<<<<
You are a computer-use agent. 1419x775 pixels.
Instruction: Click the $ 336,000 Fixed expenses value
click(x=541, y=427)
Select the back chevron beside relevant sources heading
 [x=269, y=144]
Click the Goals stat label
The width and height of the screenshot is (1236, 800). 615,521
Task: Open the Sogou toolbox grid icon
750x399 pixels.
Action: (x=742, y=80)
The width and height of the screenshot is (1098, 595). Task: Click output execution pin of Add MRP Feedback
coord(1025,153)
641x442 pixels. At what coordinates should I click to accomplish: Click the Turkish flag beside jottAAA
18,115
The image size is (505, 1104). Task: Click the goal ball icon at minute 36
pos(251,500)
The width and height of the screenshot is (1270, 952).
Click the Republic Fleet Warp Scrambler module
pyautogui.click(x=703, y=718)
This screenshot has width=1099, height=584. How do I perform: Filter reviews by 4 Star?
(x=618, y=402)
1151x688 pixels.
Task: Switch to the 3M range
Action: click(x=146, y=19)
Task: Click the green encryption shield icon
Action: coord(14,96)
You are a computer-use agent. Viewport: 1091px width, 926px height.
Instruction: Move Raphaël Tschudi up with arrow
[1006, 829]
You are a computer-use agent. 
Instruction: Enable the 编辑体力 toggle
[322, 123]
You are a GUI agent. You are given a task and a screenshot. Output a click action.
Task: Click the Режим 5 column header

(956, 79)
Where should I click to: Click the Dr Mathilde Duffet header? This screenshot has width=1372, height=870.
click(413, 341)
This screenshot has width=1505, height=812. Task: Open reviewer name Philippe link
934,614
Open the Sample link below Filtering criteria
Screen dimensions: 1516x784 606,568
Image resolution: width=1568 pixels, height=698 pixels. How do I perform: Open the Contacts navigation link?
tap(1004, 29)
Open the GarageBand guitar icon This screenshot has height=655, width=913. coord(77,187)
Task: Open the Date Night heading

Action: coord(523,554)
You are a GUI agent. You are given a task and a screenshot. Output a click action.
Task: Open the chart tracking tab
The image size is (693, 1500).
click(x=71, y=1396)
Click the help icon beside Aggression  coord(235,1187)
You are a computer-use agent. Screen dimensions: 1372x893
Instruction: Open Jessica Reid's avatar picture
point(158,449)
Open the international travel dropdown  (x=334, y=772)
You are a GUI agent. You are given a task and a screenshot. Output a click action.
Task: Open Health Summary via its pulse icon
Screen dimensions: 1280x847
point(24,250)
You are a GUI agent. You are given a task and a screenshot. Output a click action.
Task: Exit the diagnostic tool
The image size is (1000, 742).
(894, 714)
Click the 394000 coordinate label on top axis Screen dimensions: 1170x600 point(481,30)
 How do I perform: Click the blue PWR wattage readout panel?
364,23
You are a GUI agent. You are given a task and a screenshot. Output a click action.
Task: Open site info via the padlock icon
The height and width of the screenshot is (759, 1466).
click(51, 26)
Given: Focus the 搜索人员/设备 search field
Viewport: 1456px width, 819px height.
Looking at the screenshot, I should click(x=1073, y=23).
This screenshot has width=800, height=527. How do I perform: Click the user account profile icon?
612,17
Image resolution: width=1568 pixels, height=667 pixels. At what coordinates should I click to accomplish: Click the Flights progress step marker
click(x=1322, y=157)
>>>>
• **Work required**
Set down the listing again, exactly.

• **Your solution**
You are a computer-use agent. 1419x775 pixels.
Instruction: Click the $ 336,000 Fixed expenses value
click(x=541, y=427)
Select the back chevron beside relevant sources heading
 [x=269, y=144]
Click the Goals stat label
The width and height of the screenshot is (1236, 800). 615,521
Task: Open the Sogou toolbox grid icon
750x399 pixels.
Action: (x=742, y=80)
The width and height of the screenshot is (1098, 595). Task: Click output execution pin of Add MRP Feedback
coord(1025,153)
641x442 pixels. At what coordinates should I click to accomplish: Click the Turkish flag beside jottAAA
18,115
The image size is (505, 1104). Task: Click the goal ball icon at minute 36
pos(251,500)
The width and height of the screenshot is (1270, 952).
Click the Republic Fleet Warp Scrambler module
pyautogui.click(x=703, y=718)
This screenshot has width=1099, height=584. How do I perform: Filter reviews by 4 Star?
(x=618, y=402)
1151x688 pixels.
Task: Switch to the 3M range
Action: click(x=146, y=19)
Task: Click the green encryption shield icon
Action: coord(14,96)
You are a computer-use agent. Viewport: 1091px width, 926px height.
Instruction: Move Raphaël Tschudi up with arrow
[1006, 829]
You are a computer-use agent. 
Instruction: Enable the 编辑体力 toggle
[322, 123]
You are a GUI agent. You are given a task and a screenshot. Output a click action.
Task: Click the Режим 5 column header

(956, 79)
Where should I click to: Click the Dr Mathilde Duffet header? This screenshot has width=1372, height=870.
click(413, 341)
This screenshot has width=1505, height=812. Task: Open reviewer name Philippe link
934,614
Open the Sample link below Filtering criteria
Screen dimensions: 1516x784 606,568
Image resolution: width=1568 pixels, height=698 pixels. How do I perform: Open the Contacts navigation link?
tap(1004, 29)
Open the GarageBand guitar icon This screenshot has height=655, width=913. coord(77,187)
Task: Open the Date Night heading

Action: coord(523,554)
You are a GUI agent. You are given a task and a screenshot. Output a click action.
Task: Open the chart tracking tab
The image size is (693, 1500).
click(x=71, y=1396)
Click the help icon beside Aggression  coord(235,1187)
You are a computer-use agent. Screen dimensions: 1372x893
Instruction: Open Jessica Reid's avatar picture
point(158,449)
Open the international travel dropdown  (x=334, y=772)
You are a GUI agent. You are given a task and a screenshot. Output a click action.
Task: Open Health Summary via its pulse icon
Screen dimensions: 1280x847
point(24,250)
You are a GUI agent. You are given a task and a screenshot. Output a click action.
Task: Exit the diagnostic tool
The image size is (1000, 742).
(894, 714)
Click the 394000 coordinate label on top axis Screen dimensions: 1170x600 point(481,30)
 How do I perform: Click the blue PWR wattage readout panel?
364,23
You are a GUI agent. You are given a task and a screenshot. Output a click action.
Task: Open site info via the padlock icon
The height and width of the screenshot is (759, 1466).
click(51, 26)
Given: Focus the 搜索人员/设备 search field
Viewport: 1456px width, 819px height.
Looking at the screenshot, I should click(x=1073, y=23).
This screenshot has width=800, height=527. How do I perform: Click the user account profile icon?
612,17
Image resolution: width=1568 pixels, height=667 pixels. At what coordinates should I click to accomplish: Click the Flights progress step marker
click(x=1322, y=157)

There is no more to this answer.